(Given records)

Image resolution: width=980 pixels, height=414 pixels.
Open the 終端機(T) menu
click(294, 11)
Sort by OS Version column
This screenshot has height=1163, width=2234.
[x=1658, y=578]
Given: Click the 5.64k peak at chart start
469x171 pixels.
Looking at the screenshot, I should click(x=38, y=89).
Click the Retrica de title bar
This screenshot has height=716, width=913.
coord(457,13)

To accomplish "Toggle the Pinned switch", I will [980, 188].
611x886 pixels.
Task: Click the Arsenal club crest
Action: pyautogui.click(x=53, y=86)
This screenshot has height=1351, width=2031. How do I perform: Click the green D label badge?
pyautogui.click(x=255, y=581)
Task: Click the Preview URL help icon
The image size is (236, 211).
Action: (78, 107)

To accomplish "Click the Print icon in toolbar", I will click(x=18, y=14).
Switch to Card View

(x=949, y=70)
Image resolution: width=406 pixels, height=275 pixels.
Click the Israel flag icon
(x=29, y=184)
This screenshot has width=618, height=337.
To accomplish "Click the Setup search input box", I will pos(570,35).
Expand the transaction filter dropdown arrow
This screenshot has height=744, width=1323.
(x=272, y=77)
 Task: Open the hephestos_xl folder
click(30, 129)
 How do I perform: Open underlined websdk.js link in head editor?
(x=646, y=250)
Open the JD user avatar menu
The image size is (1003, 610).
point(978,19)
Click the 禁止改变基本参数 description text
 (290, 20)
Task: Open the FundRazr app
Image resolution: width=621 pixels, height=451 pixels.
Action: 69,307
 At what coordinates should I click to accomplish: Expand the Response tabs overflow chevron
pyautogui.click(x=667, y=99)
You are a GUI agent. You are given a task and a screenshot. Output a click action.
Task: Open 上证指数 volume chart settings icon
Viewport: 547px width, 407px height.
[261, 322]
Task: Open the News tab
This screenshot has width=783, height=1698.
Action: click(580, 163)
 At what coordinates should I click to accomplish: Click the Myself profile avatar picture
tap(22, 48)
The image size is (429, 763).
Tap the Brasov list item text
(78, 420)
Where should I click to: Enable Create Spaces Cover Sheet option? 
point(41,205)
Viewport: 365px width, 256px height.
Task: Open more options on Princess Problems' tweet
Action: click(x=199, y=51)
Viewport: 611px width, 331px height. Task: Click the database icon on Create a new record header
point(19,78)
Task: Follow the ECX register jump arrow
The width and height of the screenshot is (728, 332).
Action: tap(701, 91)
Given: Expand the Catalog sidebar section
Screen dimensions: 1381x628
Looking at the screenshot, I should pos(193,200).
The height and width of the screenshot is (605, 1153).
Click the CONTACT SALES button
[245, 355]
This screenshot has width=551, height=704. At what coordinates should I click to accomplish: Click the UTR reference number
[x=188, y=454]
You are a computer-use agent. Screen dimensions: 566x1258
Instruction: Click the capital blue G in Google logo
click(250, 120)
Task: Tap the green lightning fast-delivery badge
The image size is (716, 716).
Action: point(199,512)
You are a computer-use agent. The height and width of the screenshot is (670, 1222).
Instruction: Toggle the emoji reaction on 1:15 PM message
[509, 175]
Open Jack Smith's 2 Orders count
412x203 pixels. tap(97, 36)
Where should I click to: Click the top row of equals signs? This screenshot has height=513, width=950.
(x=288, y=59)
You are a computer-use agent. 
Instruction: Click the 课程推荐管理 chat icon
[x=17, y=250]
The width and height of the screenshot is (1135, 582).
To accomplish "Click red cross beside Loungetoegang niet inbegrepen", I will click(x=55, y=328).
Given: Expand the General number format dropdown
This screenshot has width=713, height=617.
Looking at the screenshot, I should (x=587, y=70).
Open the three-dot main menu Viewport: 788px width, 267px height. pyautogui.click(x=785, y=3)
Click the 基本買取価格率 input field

(End Given records)

Task brief:
Until the last line is reached, keep transcribing the data exactly.

Reply:
Image resolution: width=980 pixels, height=414 pixels.
Open the 終端機(T) menu
click(294, 11)
Sort by OS Version column
This screenshot has height=1163, width=2234.
[x=1658, y=578]
Given: Click the 5.64k peak at chart start
469x171 pixels.
Looking at the screenshot, I should click(x=38, y=89).
Click the Retrica de title bar
This screenshot has height=716, width=913.
coord(457,13)

To accomplish "Toggle the Pinned switch", I will [980, 188].
611x886 pixels.
Task: Click the Arsenal club crest
Action: pyautogui.click(x=53, y=86)
This screenshot has height=1351, width=2031. How do I perform: Click the green D label badge?
pyautogui.click(x=255, y=581)
Task: Click the Preview URL help icon
The image size is (236, 211).
Action: (78, 107)

To accomplish "Click the Print icon in toolbar", I will click(x=18, y=14).
Switch to Card View

(x=949, y=70)
Image resolution: width=406 pixels, height=275 pixels.
Click the Israel flag icon
(x=29, y=184)
This screenshot has width=618, height=337.
To accomplish "Click the Setup search input box", I will pos(570,35).
Expand the transaction filter dropdown arrow
This screenshot has height=744, width=1323.
(x=272, y=77)
 Task: Open the hephestos_xl folder
click(30, 129)
 How do I perform: Open underlined websdk.js link in head editor?
(x=646, y=250)
Open the JD user avatar menu
The image size is (1003, 610).
point(978,19)
Click the 禁止改变基本参数 description text
 (290, 20)
Task: Open the FundRazr app
Image resolution: width=621 pixels, height=451 pixels.
Action: 69,307
 At what coordinates should I click to accomplish: Expand the Response tabs overflow chevron
pyautogui.click(x=667, y=99)
You are a GUI agent. You are given a task and a screenshot. Output a click action.
Task: Open 上证指数 volume chart settings icon
Viewport: 547px width, 407px height.
[261, 322]
Task: Open the News tab
This screenshot has width=783, height=1698.
Action: click(580, 163)
 At what coordinates should I click to accomplish: Click the Myself profile avatar picture
tap(22, 48)
The image size is (429, 763).
Tap the Brasov list item text
(78, 420)
Where should I click to: Enable Create Spaces Cover Sheet option? 
point(41,205)
Viewport: 365px width, 256px height.
Task: Open more options on Princess Problems' tweet
Action: click(x=199, y=51)
Viewport: 611px width, 331px height. Task: Click the database icon on Create a new record header
point(19,78)
Task: Follow the ECX register jump arrow
The width and height of the screenshot is (728, 332).
Action: tap(701, 91)
Given: Expand the Catalog sidebar section
Screen dimensions: 1381x628
Looking at the screenshot, I should pos(193,200).
The height and width of the screenshot is (605, 1153).
Click the CONTACT SALES button
[245, 355]
This screenshot has width=551, height=704. At what coordinates should I click to accomplish: Click the UTR reference number
[x=188, y=454]
You are a computer-use agent. Screen dimensions: 566x1258
Instruction: Click the capital blue G in Google logo
click(250, 120)
Task: Tap the green lightning fast-delivery badge
The image size is (716, 716).
Action: point(199,512)
You are a computer-use agent. The height and width of the screenshot is (670, 1222).
Instruction: Toggle the emoji reaction on 1:15 PM message
[509, 175]
Open Jack Smith's 2 Orders count
412x203 pixels. tap(97, 36)
Where should I click to: Click the top row of equals signs? This screenshot has height=513, width=950.
(x=288, y=59)
You are a computer-use agent. 
Instruction: Click the 课程推荐管理 chat icon
[x=17, y=250]
The width and height of the screenshot is (1135, 582).
To accomplish "Click red cross beside Loungetoegang niet inbegrepen", I will click(x=55, y=328).
Given: Expand the General number format dropdown
This screenshot has width=713, height=617.
Looking at the screenshot, I should (x=587, y=70).
Open the three-dot main menu Viewport: 788px width, 267px height. pyautogui.click(x=785, y=3)
Click the 基本買取価格率 input field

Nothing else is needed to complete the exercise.